Burnt-Out Marina Channels Opened with Portable Dredge

“It was unreal the way this piece of equipment performed”

When Jerry Brucker was appointed regional property manager for Schryver & Partners Development, he didn’t know what he was in for.

After completion of Harbor Point, a 226-unit condominium marina in St. Louis, Missouri, his company acquired the defunct Centerpoint Marina, 18 miles up river. It had burned down and was left vacant for nearly 15 years.

The channels had silted in and were just a few feet deep. Most of the debris from the fire had collapsed into the basin forming an almost impenetrable mass. This was to become Duck Club Y.C., a 117-slip luxury condominium harbor.

Brucker’s first move was to rake out as much of the large pieces as he could, but a tremendous amount of trash, logs, and pieces of docks, boats, and roofing remained. To dig out the channels, his company purchased a Versi-Dredge® Model 4010 manufactured by Innovative Material Systems (IMS). The portable dredge features a patented pumping system and an eight-foot cutterhead.

“Trying to move 80,000 cubic yards of material at Duck Club was not duck soup,” says Brucker. “Two and one half feet of silt had settled in over the years becoming a thick, black-stick gumbo on top of a high-density clay filled with rocks and other junk.”

Originally, the harbor had been dredged to only five feet of depth. The Duck Club specifications called for six to eight feet of draft. “Not only did we have to deal with the removal of the black-stick and clay, we also had to avoid removing too much clay, which would release a volcano of sand, refilling the already shallow harbor,” said Brucker.

“In spite of efforts to get the large pieces out before we started dredging,” says Brucker, “we ran into rusting sections of tin roofing but the Versi-Dredge® ate it up and just chucked it out the back.”

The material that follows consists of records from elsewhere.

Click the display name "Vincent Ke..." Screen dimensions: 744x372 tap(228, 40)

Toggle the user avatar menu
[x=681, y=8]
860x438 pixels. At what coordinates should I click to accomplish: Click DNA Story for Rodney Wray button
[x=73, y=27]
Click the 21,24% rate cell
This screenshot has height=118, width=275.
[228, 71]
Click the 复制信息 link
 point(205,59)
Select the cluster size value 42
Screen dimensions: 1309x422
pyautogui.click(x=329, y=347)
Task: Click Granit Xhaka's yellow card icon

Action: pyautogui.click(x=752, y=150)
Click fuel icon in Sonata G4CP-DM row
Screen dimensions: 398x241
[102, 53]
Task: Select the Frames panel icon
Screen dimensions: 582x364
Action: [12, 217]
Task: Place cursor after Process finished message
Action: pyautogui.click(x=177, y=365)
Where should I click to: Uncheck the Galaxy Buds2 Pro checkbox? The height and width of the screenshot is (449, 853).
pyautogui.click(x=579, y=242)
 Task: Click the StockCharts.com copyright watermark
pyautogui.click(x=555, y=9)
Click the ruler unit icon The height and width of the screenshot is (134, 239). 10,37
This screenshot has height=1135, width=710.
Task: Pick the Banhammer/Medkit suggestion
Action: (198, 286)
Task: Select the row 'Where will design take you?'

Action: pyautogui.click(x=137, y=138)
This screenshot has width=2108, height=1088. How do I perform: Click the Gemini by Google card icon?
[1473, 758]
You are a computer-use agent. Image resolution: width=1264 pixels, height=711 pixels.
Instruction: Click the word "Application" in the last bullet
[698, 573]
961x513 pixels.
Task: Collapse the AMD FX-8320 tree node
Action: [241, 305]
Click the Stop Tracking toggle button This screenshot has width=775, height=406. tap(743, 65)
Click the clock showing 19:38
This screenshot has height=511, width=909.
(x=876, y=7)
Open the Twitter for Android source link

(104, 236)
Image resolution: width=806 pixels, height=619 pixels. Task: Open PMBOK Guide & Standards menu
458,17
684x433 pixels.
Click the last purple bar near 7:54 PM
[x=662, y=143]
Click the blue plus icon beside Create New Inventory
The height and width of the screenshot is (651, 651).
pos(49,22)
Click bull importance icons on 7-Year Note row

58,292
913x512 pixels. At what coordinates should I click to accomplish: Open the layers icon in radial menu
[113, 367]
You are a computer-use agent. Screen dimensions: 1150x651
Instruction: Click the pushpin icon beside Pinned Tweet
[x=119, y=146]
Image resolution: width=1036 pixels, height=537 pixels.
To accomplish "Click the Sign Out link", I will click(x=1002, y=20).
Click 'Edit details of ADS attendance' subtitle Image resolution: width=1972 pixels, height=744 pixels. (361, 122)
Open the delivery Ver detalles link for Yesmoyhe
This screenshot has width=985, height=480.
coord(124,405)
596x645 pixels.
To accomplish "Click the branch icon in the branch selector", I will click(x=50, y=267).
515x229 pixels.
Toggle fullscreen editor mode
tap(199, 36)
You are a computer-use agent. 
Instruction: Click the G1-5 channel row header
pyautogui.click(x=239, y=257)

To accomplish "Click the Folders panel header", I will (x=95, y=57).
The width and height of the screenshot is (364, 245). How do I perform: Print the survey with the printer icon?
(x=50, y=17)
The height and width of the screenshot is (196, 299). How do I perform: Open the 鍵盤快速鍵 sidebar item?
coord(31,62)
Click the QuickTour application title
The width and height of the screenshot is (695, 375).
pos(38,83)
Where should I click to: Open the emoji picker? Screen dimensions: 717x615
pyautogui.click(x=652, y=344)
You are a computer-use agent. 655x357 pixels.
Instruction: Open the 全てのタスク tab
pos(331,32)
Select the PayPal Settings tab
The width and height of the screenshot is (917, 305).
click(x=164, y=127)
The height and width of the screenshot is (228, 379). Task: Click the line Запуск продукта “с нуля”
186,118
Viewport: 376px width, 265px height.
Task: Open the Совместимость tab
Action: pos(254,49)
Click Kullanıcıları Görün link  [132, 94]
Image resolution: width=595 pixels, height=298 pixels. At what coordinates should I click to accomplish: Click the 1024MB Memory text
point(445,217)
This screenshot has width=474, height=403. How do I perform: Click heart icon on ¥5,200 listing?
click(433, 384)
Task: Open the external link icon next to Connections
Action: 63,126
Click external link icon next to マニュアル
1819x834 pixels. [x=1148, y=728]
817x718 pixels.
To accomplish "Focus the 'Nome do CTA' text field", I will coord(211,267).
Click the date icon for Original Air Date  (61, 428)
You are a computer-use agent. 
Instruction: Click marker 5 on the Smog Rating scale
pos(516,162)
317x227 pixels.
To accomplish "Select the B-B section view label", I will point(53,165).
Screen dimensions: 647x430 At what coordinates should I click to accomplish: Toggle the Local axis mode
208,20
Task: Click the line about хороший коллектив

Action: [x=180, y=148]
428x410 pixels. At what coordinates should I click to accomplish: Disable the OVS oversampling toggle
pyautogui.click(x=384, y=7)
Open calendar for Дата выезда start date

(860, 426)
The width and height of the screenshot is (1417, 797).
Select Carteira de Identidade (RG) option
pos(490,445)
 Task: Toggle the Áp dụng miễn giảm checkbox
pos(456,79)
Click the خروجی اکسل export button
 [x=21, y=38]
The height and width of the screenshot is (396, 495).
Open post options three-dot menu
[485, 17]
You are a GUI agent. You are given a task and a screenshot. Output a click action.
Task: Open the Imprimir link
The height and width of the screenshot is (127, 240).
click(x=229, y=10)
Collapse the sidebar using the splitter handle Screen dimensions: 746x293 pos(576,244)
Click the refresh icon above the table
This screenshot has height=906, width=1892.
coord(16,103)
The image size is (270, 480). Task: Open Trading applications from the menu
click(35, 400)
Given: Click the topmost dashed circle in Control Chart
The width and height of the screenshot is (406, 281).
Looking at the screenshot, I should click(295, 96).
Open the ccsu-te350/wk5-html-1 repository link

Sometimes the newer pieces of tin would wrap around the cutterhead. These were easily removed so the dredge could get quickly back in action.

Brucker reports that the whole job was not as bad as they had originally thought, thanks to the capabilities of the Versi-Dredge®. He said he originally mounted a backhoe on the back of the dredge to be used in removing the bigger chunks of debris, but as the dredge worked through the material he discovered he didn’t need the backhoe at all.

Brucker doubts that the Versi-Dredge® could be given any tougher job.

“It was unreal the way this piece of equipment performed. There were times when we were pumping clay and debris 1,500 feet away.”

Perhaps the toughest part of the job came when the dredge was called on to eat away a 300-foot long wall of earth and clay that had been built at the top of the U-shaped marina. The wall was the remains of a road that had been built to facilitate moving equipment in and out of the marina area during reconstruction. It also formed a dam between the marina and the Mississippi River.

Tearing Down the Wall

The roadway had been brought down to water level. Brucker elected to dig out the remainder with the dredge. While this is not exactly what the Versi-Dredge® had been designed to do, it successfully eliminated the wall. When the job was complete, the people of the St. Louis area have a highly efficient, very attractive new marina.

The IMS Versi-Dredge® Model 4010, powered by a 177 hp Cummins diesel engine, has a 10-inch suction and discharge. At 24 feet long (28 feet with cutterhead) and eight feet wide, it can fit into slips and be used for marina maintenance.


The customer service manager of IMS helped train the dredge operators for Duck Club Marina.